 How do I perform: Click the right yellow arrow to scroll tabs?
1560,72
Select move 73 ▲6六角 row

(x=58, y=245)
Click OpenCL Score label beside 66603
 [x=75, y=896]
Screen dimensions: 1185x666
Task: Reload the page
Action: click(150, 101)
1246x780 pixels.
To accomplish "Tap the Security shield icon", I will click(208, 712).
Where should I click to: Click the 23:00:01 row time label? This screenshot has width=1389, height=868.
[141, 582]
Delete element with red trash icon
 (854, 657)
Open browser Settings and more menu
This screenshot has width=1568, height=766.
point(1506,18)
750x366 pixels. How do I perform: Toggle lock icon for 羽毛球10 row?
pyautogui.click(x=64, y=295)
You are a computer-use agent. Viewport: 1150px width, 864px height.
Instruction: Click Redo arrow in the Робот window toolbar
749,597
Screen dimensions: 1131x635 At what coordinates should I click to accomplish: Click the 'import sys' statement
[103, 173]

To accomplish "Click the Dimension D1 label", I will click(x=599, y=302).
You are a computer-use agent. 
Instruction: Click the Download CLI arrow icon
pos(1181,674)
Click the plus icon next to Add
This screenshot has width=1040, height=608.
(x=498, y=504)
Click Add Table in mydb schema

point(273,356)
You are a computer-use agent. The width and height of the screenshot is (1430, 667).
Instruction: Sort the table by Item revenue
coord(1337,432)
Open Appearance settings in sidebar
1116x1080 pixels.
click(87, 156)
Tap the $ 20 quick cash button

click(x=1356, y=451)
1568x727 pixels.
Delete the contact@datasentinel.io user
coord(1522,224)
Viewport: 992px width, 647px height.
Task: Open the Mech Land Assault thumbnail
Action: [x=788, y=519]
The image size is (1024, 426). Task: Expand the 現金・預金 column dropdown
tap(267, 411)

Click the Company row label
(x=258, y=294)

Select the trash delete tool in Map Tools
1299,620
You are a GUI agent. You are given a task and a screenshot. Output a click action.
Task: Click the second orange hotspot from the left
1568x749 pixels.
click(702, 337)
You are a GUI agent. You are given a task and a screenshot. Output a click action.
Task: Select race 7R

Given exercise: Rewrite all of the data above as a numbered list, one line per item, and drop the blank lines.

Problem solution:
1.  How do I perform: Click the right yellow arrow to scroll tabs?
2. 1560,72
3. Select move 73 ▲6六角 row
4. (x=58, y=245)
5. Click OpenCL Score label beside 66603
6.  [x=75, y=896]
7. Screen dimensions: 1185x666
8. Task: Reload the page
9. Action: click(150, 101)
10. 1246x780 pixels.
11. To accomplish "Tap the Security shield icon", I will click(208, 712).
12. Where should I click to: Click the 23:00:01 row time label? This screenshot has width=1389, height=868.
13. [141, 582]
14. Delete element with red trash icon
15.  (854, 657)
16. Open browser Settings and more menu
17. This screenshot has width=1568, height=766.
18. point(1506,18)
19. 750x366 pixels. How do I perform: Toggle lock icon for 羽毛球10 row?
20. pyautogui.click(x=64, y=295)
21. You are a computer-use agent. Viewport: 1150px width, 864px height.
22. Instruction: Click Redo arrow in the Робот window toolbar
23. 749,597
24. Screen dimensions: 1131x635 At what coordinates should I click to accomplish: Click the 'import sys' statement
25. [103, 173]
26. To accomplish "Click the Dimension D1 label", I will click(x=599, y=302).
27. You are a computer-use agent. 
28. Instruction: Click the Download CLI arrow icon
29. pos(1181,674)
30. Click the plus icon next to Add
31. This screenshot has width=1040, height=608.
32. (x=498, y=504)
33. Click Add Table in mydb schema
34. point(273,356)
35. You are a computer-use agent. The width and height of the screenshot is (1430, 667).
36. Instruction: Sort the table by Item revenue
37. coord(1337,432)
38. Open Appearance settings in sidebar
39. 1116x1080 pixels.
40. click(87, 156)
41. Tap the $ 20 quick cash button
42. click(x=1356, y=451)
43. 1568x727 pixels.
44. Delete the contact@datasentinel.io user
45. coord(1522,224)
46. Viewport: 992px width, 647px height.
47. Task: Open the Mech Land Assault thumbnail
48. Action: [x=788, y=519]
49. The image size is (1024, 426). Task: Expand the 現金・預金 column dropdown
50. tap(267, 411)
51. Click the Company row label
52. (x=258, y=294)
53. Select the trash delete tool in Map Tools
54. 1299,620
55. You are a GUI agent. You are given a task and a screenshot. Output a click action.
56. Task: Click the second orange hotspot from the left
57. 1568x749 pixels.
58. click(702, 337)
59. You are a GUI agent. You are given a task and a screenshot. Output a click action.
60. Task: Select race 7R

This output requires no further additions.